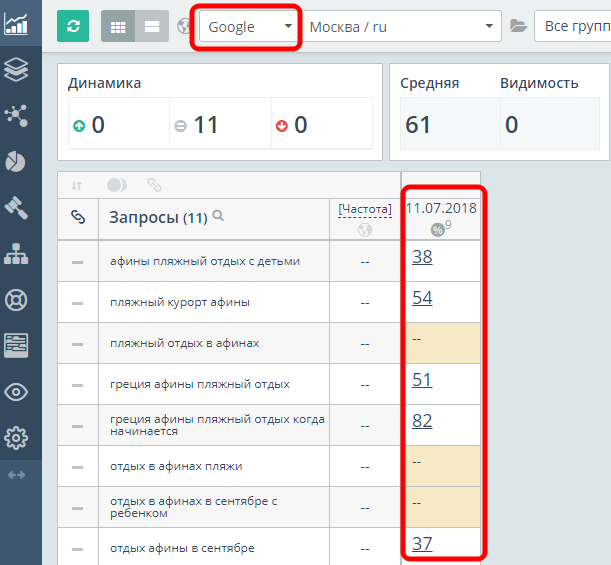Toggle the switch above the queries table

(x=117, y=185)
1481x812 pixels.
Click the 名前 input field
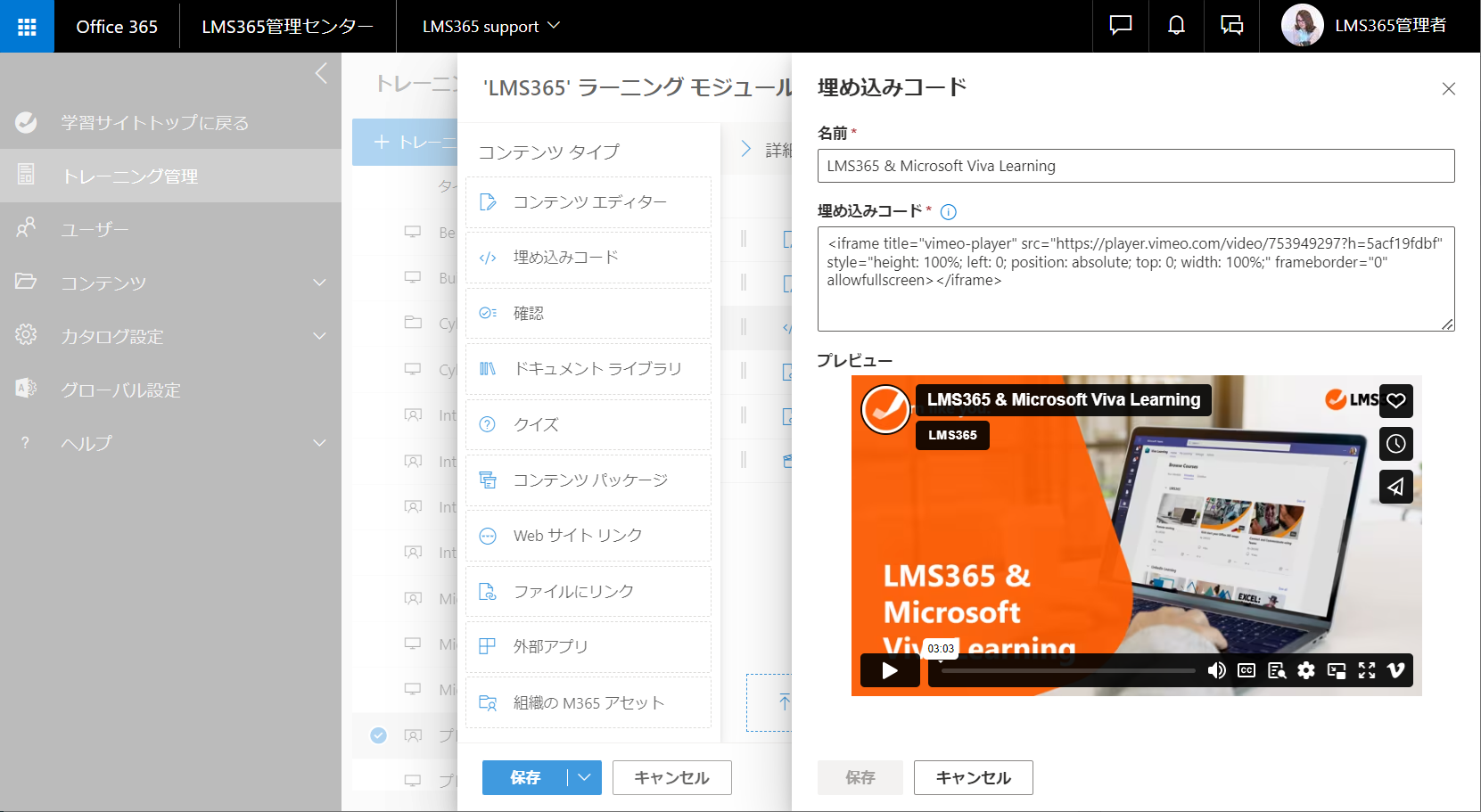[1135, 166]
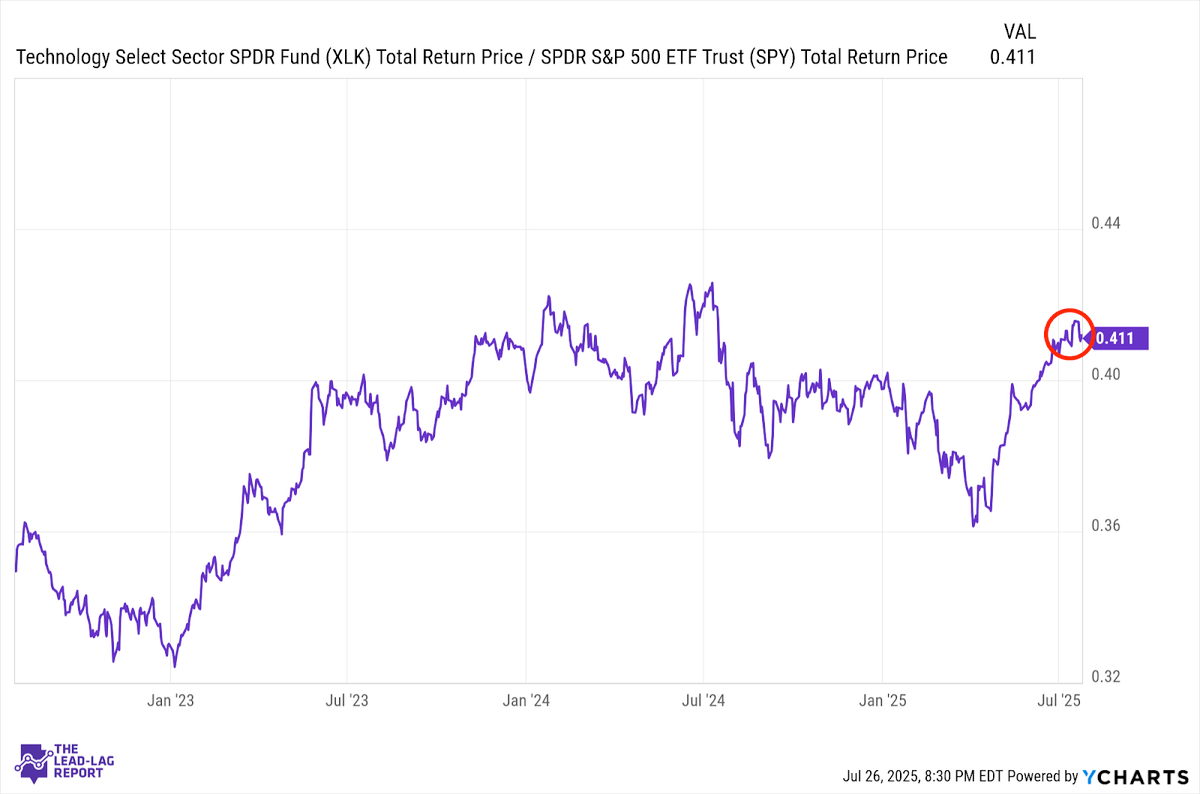Screen dimensions: 1200x794
Task: Click the Jul '23 x-axis label
Action: (x=349, y=699)
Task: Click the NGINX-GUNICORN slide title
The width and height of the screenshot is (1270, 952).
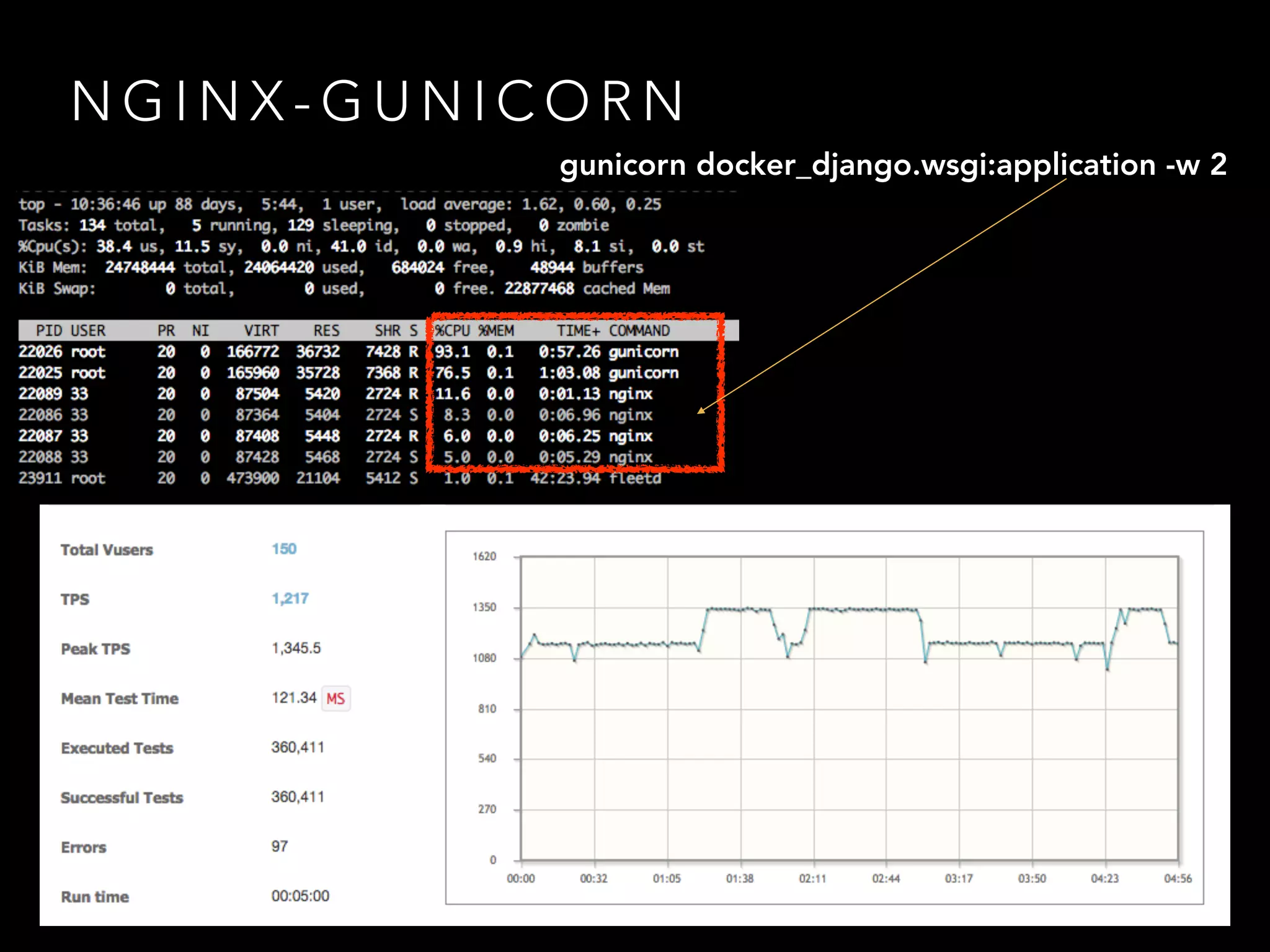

▶ [Short problem]: Reproduce the lines of these records word for word, and omit the pictures from what you write.

▶ [Full response]:
Toggle the switch above the queries table

(x=117, y=185)
1481x812 pixels.
Click the 名前 input field
[1135, 166]
Screen dimensions: 1200x794
Task: Click the Jul '23 x-axis label
Action: (x=349, y=699)
Task: Click the NGINX-GUNICORN slide title
The width and height of the screenshot is (1270, 952).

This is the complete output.